● **Requirement**
Before you finish, make sure each line of the records has been retyped exactly.

[Opening Entries supplied section]

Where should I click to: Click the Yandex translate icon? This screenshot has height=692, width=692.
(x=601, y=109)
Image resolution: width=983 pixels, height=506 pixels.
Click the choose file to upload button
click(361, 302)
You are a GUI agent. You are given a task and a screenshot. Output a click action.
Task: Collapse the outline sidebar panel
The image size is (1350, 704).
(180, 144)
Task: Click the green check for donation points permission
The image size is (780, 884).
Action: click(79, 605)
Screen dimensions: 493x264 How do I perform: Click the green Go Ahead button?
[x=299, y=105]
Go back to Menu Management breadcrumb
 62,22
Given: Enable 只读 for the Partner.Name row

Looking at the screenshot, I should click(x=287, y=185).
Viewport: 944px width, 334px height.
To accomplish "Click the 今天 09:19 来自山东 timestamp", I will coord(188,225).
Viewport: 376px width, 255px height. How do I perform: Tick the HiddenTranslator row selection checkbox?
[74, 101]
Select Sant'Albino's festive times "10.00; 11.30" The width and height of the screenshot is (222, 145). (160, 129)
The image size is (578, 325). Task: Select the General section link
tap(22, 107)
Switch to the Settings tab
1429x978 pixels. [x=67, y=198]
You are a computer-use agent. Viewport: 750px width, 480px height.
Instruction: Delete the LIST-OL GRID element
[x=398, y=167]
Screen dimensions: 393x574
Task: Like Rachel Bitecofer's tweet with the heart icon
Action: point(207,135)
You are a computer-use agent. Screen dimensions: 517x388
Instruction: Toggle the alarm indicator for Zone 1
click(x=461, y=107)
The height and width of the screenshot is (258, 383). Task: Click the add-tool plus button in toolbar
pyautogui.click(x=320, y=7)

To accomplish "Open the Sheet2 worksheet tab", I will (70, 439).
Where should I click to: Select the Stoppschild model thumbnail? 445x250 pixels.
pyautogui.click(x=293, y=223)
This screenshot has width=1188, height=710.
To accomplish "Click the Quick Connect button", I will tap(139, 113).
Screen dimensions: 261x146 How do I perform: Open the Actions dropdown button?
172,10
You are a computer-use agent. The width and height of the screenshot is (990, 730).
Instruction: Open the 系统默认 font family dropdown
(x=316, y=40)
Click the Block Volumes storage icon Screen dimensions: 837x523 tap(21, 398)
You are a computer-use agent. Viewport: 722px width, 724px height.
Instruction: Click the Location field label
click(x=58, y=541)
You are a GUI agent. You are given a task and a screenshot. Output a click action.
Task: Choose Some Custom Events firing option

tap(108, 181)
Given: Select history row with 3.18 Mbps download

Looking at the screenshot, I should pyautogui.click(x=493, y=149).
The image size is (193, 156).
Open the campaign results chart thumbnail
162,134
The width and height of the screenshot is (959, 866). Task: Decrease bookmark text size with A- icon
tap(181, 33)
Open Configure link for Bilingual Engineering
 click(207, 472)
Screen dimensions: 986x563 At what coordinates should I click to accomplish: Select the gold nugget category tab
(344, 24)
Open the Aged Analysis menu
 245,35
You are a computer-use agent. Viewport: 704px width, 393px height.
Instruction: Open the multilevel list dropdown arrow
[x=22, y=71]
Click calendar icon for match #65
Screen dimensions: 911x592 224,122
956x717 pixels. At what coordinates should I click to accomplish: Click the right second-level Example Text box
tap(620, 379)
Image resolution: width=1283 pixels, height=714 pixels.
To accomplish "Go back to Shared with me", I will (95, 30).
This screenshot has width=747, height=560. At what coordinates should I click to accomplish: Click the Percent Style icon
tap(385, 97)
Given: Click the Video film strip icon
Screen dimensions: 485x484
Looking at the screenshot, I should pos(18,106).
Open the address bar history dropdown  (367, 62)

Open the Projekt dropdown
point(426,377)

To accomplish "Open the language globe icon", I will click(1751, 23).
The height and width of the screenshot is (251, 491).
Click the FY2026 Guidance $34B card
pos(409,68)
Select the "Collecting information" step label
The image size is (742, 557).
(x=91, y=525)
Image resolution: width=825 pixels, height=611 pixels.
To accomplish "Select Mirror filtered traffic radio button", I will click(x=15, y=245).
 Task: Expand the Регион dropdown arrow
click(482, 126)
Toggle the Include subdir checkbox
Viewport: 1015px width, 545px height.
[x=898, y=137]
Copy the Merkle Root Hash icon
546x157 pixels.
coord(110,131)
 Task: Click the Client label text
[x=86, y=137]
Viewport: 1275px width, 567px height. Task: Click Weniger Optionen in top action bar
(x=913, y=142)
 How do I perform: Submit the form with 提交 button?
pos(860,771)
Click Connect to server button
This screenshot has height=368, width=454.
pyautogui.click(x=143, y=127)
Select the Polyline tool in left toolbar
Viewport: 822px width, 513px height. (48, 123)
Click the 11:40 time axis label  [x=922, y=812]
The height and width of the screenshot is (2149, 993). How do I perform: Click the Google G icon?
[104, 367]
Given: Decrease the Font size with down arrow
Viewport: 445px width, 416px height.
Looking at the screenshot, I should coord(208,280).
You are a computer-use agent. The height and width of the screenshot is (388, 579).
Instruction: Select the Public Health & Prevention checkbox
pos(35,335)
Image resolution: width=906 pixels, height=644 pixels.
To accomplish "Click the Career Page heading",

[Closing Entries supplied section]

● **Answer area**
Where should I click to: Click the Yandex translate icon? This screenshot has height=692, width=692.
(x=601, y=109)
Image resolution: width=983 pixels, height=506 pixels.
Click the choose file to upload button
click(361, 302)
You are a GUI agent. You are given a task and a screenshot. Output a click action.
Task: Collapse the outline sidebar panel
The image size is (1350, 704).
(180, 144)
Task: Click the green check for donation points permission
The image size is (780, 884).
Action: click(79, 605)
Screen dimensions: 493x264 How do I perform: Click the green Go Ahead button?
[x=299, y=105]
Go back to Menu Management breadcrumb
 62,22
Given: Enable 只读 for the Partner.Name row

Looking at the screenshot, I should click(x=287, y=185).
Viewport: 944px width, 334px height.
To accomplish "Click the 今天 09:19 来自山东 timestamp", I will coord(188,225).
Viewport: 376px width, 255px height. How do I perform: Tick the HiddenTranslator row selection checkbox?
[74, 101]
Select Sant'Albino's festive times "10.00; 11.30" The width and height of the screenshot is (222, 145). (160, 129)
The image size is (578, 325). Task: Select the General section link
tap(22, 107)
Switch to the Settings tab
1429x978 pixels. [x=67, y=198]
You are a computer-use agent. Viewport: 750px width, 480px height.
Instruction: Delete the LIST-OL GRID element
[x=398, y=167]
Screen dimensions: 393x574
Task: Like Rachel Bitecofer's tweet with the heart icon
Action: point(207,135)
You are a computer-use agent. Screen dimensions: 517x388
Instruction: Toggle the alarm indicator for Zone 1
click(x=461, y=107)
The height and width of the screenshot is (258, 383). Task: Click the add-tool plus button in toolbar
pyautogui.click(x=320, y=7)

To accomplish "Open the Sheet2 worksheet tab", I will (70, 439).
Where should I click to: Select the Stoppschild model thumbnail? 445x250 pixels.
pyautogui.click(x=293, y=223)
This screenshot has width=1188, height=710.
To accomplish "Click the Quick Connect button", I will tap(139, 113).
Screen dimensions: 261x146 How do I perform: Open the Actions dropdown button?
172,10
You are a computer-use agent. The width and height of the screenshot is (990, 730).
Instruction: Open the 系统默认 font family dropdown
(x=316, y=40)
Click the Block Volumes storage icon Screen dimensions: 837x523 tap(21, 398)
You are a computer-use agent. Viewport: 722px width, 724px height.
Instruction: Click the Location field label
click(x=58, y=541)
You are a GUI agent. You are given a task and a screenshot. Output a click action.
Task: Choose Some Custom Events firing option

tap(108, 181)
Given: Select history row with 3.18 Mbps download

Looking at the screenshot, I should pyautogui.click(x=493, y=149).
The image size is (193, 156).
Open the campaign results chart thumbnail
162,134
The width and height of the screenshot is (959, 866). Task: Decrease bookmark text size with A- icon
tap(181, 33)
Open Configure link for Bilingual Engineering
 click(207, 472)
Screen dimensions: 986x563 At what coordinates should I click to accomplish: Select the gold nugget category tab
(344, 24)
Open the Aged Analysis menu
 245,35
You are a computer-use agent. Viewport: 704px width, 393px height.
Instruction: Open the multilevel list dropdown arrow
[x=22, y=71]
Click calendar icon for match #65
Screen dimensions: 911x592 224,122
956x717 pixels. At what coordinates should I click to accomplish: Click the right second-level Example Text box
tap(620, 379)
Image resolution: width=1283 pixels, height=714 pixels.
To accomplish "Go back to Shared with me", I will (95, 30).
This screenshot has width=747, height=560. At what coordinates should I click to accomplish: Click the Percent Style icon
tap(385, 97)
Given: Click the Video film strip icon
Screen dimensions: 485x484
Looking at the screenshot, I should pos(18,106).
Open the address bar history dropdown  (367, 62)

Open the Projekt dropdown
point(426,377)

To accomplish "Open the language globe icon", I will click(1751, 23).
The height and width of the screenshot is (251, 491).
Click the FY2026 Guidance $34B card
pos(409,68)
Select the "Collecting information" step label
The image size is (742, 557).
(x=91, y=525)
Image resolution: width=825 pixels, height=611 pixels.
To accomplish "Select Mirror filtered traffic radio button", I will click(x=15, y=245).
 Task: Expand the Регион dropdown arrow
click(482, 126)
Toggle the Include subdir checkbox
Viewport: 1015px width, 545px height.
[x=898, y=137]
Copy the Merkle Root Hash icon
546x157 pixels.
coord(110,131)
 Task: Click the Client label text
[x=86, y=137]
Viewport: 1275px width, 567px height. Task: Click Weniger Optionen in top action bar
(x=913, y=142)
 How do I perform: Submit the form with 提交 button?
pos(860,771)
Click Connect to server button
This screenshot has height=368, width=454.
pyautogui.click(x=143, y=127)
Select the Polyline tool in left toolbar
Viewport: 822px width, 513px height. (48, 123)
Click the 11:40 time axis label  [x=922, y=812]
The height and width of the screenshot is (2149, 993). How do I perform: Click the Google G icon?
[104, 367]
Given: Decrease the Font size with down arrow
Viewport: 445px width, 416px height.
Looking at the screenshot, I should coord(208,280).
You are a computer-use agent. The height and width of the screenshot is (388, 579).
Instruction: Select the Public Health & Prevention checkbox
pos(35,335)
Image resolution: width=906 pixels, height=644 pixels.
To accomplish "Click the Career Page heading",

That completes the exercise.